Of course, some markets are doing better than others, with a boost in prices on the East Coast, and a drop in prices in San Francisco, as tech workers headed out of the city, given the opportunity to work from home.
Overall, demand remains high and supply is limited however, something that is especially apparent in Southern California, where prices in San Diego were strong.
While supply remains tight and mortgage rates are projected to remain low, prognostications for home prices are less bullish. If the pandemic escalates or results in another complete economic shutdown, home sales could drop as they did in March and April, and prices would follow. By next June, CoreLogic economists predict prices will be 1% lower than they were this year, especially in entertainment-driven areas like Las Vegas. This could be bearish for housing ETFs and home builders as well.

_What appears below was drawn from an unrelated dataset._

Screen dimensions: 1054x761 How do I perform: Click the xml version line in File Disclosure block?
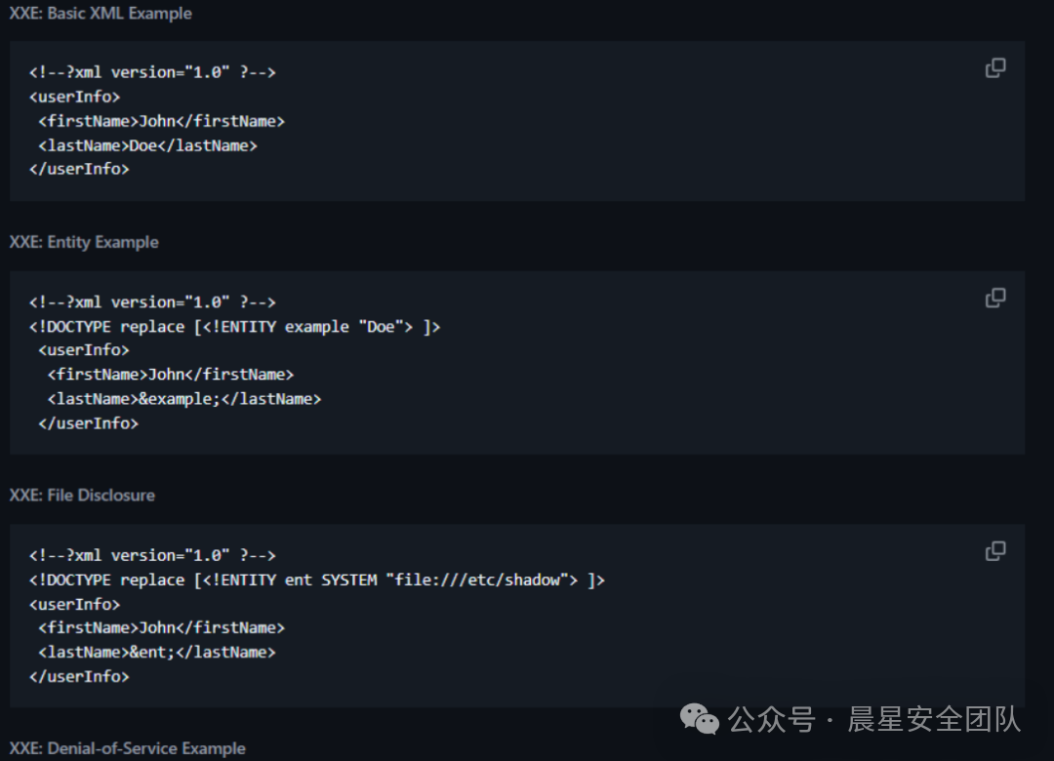point(152,556)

“As we move forward, we expect these price increases to moderate over the next 12 months. Given the economic outlook, housing remains a bright spot for the foreseeable future,” said Frank Martell, President and CEO of CoreLogic.
Of course, a coronavirus vaccine or positive developments toward creating one could be extremely bullish for both stocks and real estate, supporting a widespread recovery and continued demand for housing, and a boost for mortgage ETFs.
“The pent-up demand from homebuyers returning to the market continues to support a recovery from the weekly declines observed earlier this spring,” said Joel Kan, an MBA economist. “However, there are still many households affected by widespread job losses and the current economic downturn. High unemployment and low housing supply may restrain a more meaningful rebound in purchase applications in the coming months.”
For investors looking for mortgage ETFs, the iShares Mortgage Real Estate ETF (NYSEArca: REM) and VanEck Vectors Mortgage REIT Income ETF (NYSEArca: MORT) are both climbing Wednesday and a good place to start.